During the Civil Rights revolution, WEB Du Bois was nearly jailed for advocating global peace and he stated in his autobiography that although he was able to defend himself in court against the trumped up charge, the railroading of thousands of innocent African Americans into jail is to blame for the fact that they tend to return to the community with resentment and anger, resulting in more violence in the community. Mohamed Ali was nearly jailed for refusing to fight Vietnamese who had never abused him racially and Martin Luther King Jr. was repeatedly jailed for advocating non-violent resistance to injustice.
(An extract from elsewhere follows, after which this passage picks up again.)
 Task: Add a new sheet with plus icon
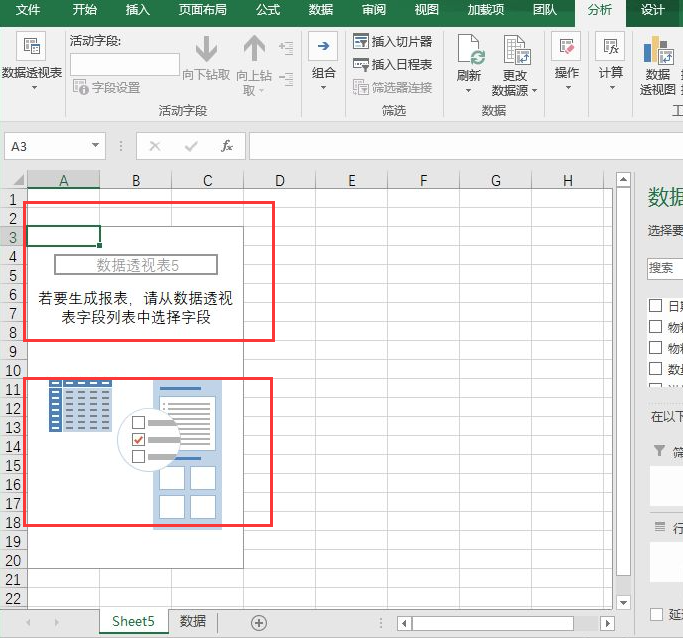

It is interesting that Dean did not mention the prison-industrial complex during her lecture nor in her book where she only referred to prison camps in the Soviet Union on page 29 and to the prison experience of the Vice President of Bolivia on page 2.



Whereas Malcolm X advocated the principle of ‘By Any Means Necessary’ in the struggle for freedom, he himself adopted non-violent intellectual and moral strategies, just like Martin Luther King Jr. As Dean conceded, the Eastern European revolutions were remarkably non-violent and it could be added that the hijacking of the Arab spring by armed groups has produced worse results compared to what was possible through non-violent resistance. An American trade unionist, who died in 1993, César Chavez, was also a strong advocate of non-violence and was quoted as saying that non-violent struggles can never be defeated because they are patient. Did he influence his name-sake, Hugo Chavez?